Anyway. He'd introduced himself before, but tonight on the way out, seeing me alone behind the counter and thus vulnerable to his advances, he took a moment to chat with me. Coffee shops walk a very fine line - talking to your barista is good. Discussing where your barista is from, how they ended up in New York, blah blah blah, all good. If you intend to stake your claim on a cafe, go ahead and get to know the people who are pouring your lattes. Odds are it'll end up saving you some money down the road, or at the very least getting you better coffee. He asked my name again (I'm calling bullshit on that one, I bet he remembered just fine) and proceeded to ask me where I was from. He said he was actually an L.A. guy, but that he was here "for a couple of projects," and was very vague about it. He asked if I'd just moved into the neighborhood (be real, could I afford that neighborhood?) and told me his mother had gone to Puerto Rico for the summer, and that he was staying in her apartment just up the street for part of the summer. All well and good. "You Facebook, right?" he says. Yeah, okay, Facebook is fine. He's got no creepy-stalker vibe on him.
But then he comes out with it: "so gimme your number," he says, and I say something slightly less than smooth like, ohh, just Facebook me, I only have my phone on about half the time . . . This tactic? Also supposed to work. When you decline to give someone your number and tell them to Facebook you, that's basically a "let's not be gettin' crazy" that asks them politely to make no further advances. I don't want to walk around wearing a "screw off I'm not interested" sign on my back, but . . . yeah, that's pretty accurate.
Anyway, less than an hour later, I get the two-sided strike. He wrote me an e-mail and a Facebook message. The Facebook message says "I'm an ex-chef and I want to cook you dinner. What do you like?" And the e-mail - even classier - leads off with "I have some bomb-ass medical marijuana if you want to smoke some. (:" To which my first thought is basically . . . what? Are you not getting my drift over here at all? Also, I'm no traditionalist, but I definitely think you should give a little breathing room between getting the name and actually putting it to use. An hour is sincerely not enough time for you not to come off as overwhelming.

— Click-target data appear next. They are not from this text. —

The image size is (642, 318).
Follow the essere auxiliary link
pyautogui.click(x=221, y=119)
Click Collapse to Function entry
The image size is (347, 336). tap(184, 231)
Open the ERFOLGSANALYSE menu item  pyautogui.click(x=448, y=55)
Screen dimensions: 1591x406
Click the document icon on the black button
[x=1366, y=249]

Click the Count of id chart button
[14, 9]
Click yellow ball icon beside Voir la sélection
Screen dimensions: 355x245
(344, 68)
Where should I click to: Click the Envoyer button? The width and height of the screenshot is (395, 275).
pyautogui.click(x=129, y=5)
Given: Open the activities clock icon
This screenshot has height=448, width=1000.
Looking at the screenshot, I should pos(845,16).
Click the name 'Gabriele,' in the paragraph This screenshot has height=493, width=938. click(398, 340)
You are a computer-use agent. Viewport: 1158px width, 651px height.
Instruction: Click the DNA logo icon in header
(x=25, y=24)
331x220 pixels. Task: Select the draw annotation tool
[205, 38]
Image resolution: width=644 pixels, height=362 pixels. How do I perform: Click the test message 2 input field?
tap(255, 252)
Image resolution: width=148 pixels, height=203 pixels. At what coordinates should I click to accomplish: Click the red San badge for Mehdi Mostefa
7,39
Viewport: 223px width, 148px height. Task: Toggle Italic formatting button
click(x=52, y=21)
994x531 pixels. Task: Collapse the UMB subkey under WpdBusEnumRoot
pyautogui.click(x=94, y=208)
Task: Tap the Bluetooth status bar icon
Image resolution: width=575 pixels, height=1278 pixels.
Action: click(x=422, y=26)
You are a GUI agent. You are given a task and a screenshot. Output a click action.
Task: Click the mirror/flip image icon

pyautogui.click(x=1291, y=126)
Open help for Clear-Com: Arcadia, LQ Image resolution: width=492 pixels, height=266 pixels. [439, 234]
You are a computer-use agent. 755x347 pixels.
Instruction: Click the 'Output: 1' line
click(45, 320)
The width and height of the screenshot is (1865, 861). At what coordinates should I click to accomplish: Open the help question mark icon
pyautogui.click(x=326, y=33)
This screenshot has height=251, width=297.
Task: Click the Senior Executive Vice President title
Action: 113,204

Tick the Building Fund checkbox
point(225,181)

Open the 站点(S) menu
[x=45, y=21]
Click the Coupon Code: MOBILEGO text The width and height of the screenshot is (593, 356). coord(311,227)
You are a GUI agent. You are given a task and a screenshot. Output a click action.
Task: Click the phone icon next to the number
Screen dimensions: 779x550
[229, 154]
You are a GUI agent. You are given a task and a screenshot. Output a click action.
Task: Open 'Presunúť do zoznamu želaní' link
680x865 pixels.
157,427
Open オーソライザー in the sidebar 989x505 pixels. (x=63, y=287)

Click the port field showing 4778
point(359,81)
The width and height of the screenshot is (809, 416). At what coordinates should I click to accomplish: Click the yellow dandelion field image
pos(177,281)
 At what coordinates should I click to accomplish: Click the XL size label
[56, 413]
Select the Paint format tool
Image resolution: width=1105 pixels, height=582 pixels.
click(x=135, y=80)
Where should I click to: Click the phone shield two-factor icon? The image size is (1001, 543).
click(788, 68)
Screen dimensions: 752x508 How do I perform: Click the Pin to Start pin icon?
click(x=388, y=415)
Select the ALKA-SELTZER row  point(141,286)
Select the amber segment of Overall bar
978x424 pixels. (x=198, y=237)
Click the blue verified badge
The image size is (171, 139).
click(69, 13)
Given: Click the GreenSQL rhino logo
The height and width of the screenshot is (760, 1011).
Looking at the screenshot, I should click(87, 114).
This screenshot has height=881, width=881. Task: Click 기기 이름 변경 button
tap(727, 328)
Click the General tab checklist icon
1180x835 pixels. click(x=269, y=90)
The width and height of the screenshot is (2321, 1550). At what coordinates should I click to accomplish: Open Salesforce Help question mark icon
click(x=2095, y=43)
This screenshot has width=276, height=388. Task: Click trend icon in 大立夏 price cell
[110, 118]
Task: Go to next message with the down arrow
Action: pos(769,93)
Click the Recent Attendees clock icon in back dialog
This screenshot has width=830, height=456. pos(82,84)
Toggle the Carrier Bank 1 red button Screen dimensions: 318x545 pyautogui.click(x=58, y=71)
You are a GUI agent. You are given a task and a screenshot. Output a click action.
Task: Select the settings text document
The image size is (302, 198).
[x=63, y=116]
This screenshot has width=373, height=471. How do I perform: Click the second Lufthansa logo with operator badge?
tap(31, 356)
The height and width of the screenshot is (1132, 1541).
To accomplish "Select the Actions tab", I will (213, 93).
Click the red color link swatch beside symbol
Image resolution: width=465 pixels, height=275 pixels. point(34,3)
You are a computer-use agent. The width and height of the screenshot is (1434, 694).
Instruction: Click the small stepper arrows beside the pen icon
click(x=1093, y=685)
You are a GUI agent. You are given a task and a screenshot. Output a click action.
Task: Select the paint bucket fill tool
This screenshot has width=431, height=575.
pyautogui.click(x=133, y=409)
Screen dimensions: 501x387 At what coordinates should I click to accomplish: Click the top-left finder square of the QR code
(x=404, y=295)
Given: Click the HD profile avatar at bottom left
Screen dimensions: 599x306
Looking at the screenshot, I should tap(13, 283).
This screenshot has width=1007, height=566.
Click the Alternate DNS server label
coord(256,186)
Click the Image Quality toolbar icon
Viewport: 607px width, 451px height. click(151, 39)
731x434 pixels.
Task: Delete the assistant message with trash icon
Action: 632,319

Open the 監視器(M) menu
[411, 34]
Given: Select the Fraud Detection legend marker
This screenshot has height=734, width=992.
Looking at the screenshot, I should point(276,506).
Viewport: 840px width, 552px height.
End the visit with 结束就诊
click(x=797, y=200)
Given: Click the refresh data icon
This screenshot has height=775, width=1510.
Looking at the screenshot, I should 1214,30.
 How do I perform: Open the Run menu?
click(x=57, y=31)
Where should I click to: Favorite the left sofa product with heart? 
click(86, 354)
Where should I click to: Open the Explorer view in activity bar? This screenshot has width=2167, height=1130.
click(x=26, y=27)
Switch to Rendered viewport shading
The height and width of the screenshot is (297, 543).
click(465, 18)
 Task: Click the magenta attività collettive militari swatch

But yet something's still not adding up. He's too confident, he makes the attempt too soon, he looks too . . . something. I couldn't put my finger on it, but I knew there was something strange about it. So when I get home, I take a look at his profile. This, ladies and gentleman, is the guy who wants to cook me dinner: John Bryant Davila. Someday, when homeboy is famous for playing "Blackbeard's Crew" in "Pirates of the Caribbean: On Stranger Tides," or when "Latin Boys Go to Hell" becomes a gay/lesbian cult classic, I can say that, back in the day, that guy asked me out. Young Jim Caviezel wants his barista's body. How about that, right? That's my first brush with anything resembling star power, and I find it wildly amusing.